Il n’est pas gratuit mais est offert gracieusement. Il rapporte de l’argent mais son économie n’est pas basé sur la rareté. Il n’est pas la négation des droits d’auteur mais en renouvelle la pertinence grâce au copyleft. Il n’est pas le seul, de très nombreux logiciels libres procèdent ainsi d’une économie qui fonctionne en intelligence avec l’écosystème du net basé lui-même sur des protocoles ouverts.

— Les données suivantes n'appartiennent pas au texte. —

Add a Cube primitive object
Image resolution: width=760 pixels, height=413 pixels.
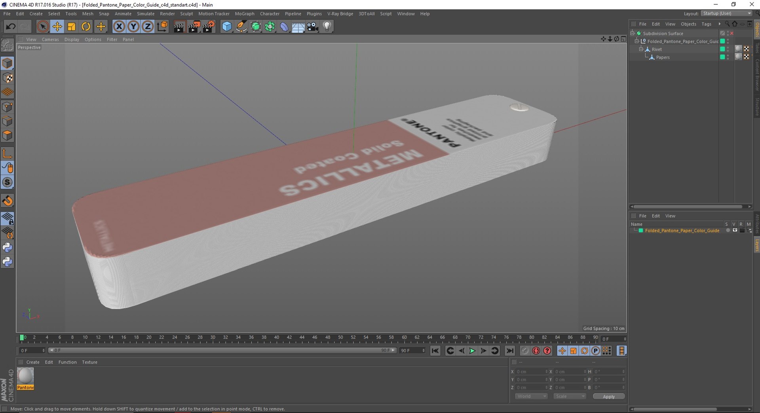[x=226, y=27]
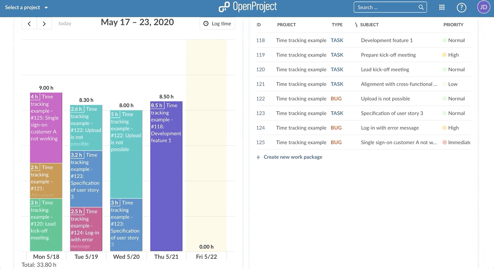Open the help question mark icon

[x=461, y=7]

Copyleft ça veut dire quoi ? Tout simplement le droit d’étudier, de copier, de diffuser et de transformer librement la création. Avec une protection fondamentale, l’interdiction d’avoir une jouissance exclusive des objets créés, ce qui appartient à chacun appartient à tous. Nous redécouvrons là ce qui fait depuis toujours l’autorité d’un auteur et celle qu’on reconnaît à ses oeuvres : la capacité à augmenter le bien public.

Le projet de loi DADVSI, parce qu’il ne reconnaît pas à la création de capacités à augmenter le bien public, est aussi vain que dangereux. Ne comprenant pas le principe de réalité du net, de ses objets et de ses pratiquants (la copie, la diffusion et la transformation des données) le projet de loi tente de s’imposer par l’entrave (les Mesures Techniques de Protection). Mais il y a malentendu. Entraver la création, ce n’est pas la comprendre, c’est la court-circuiter. Alors qu’une simple observation suffirait à saisir pourquoi et comment ce sont des milliards d’auteurs qui, par leur présence active, font acte de création et fabriquent une culture vivante et riche d’avenir.

La création artistique ne vaut rien, rien ne vaut la création artistique. Sauf la vie qui elle aussi n’a pas de prix. C’est à partir de ce constat économique qu’une économie en intelligence avec l’art et la vie peut exister. Ce qui se fait avec plus ou moins de bonheur, mais où il est toujours nécessaire de rappeler deux points essentiels :
– L’art comme la vie ne sont pas gratuits, ce n’est jamais l’arbitraire de la gratuité qui détermine.
– L’art et la vie sont inestimables, ils procèdent de la grâce du don.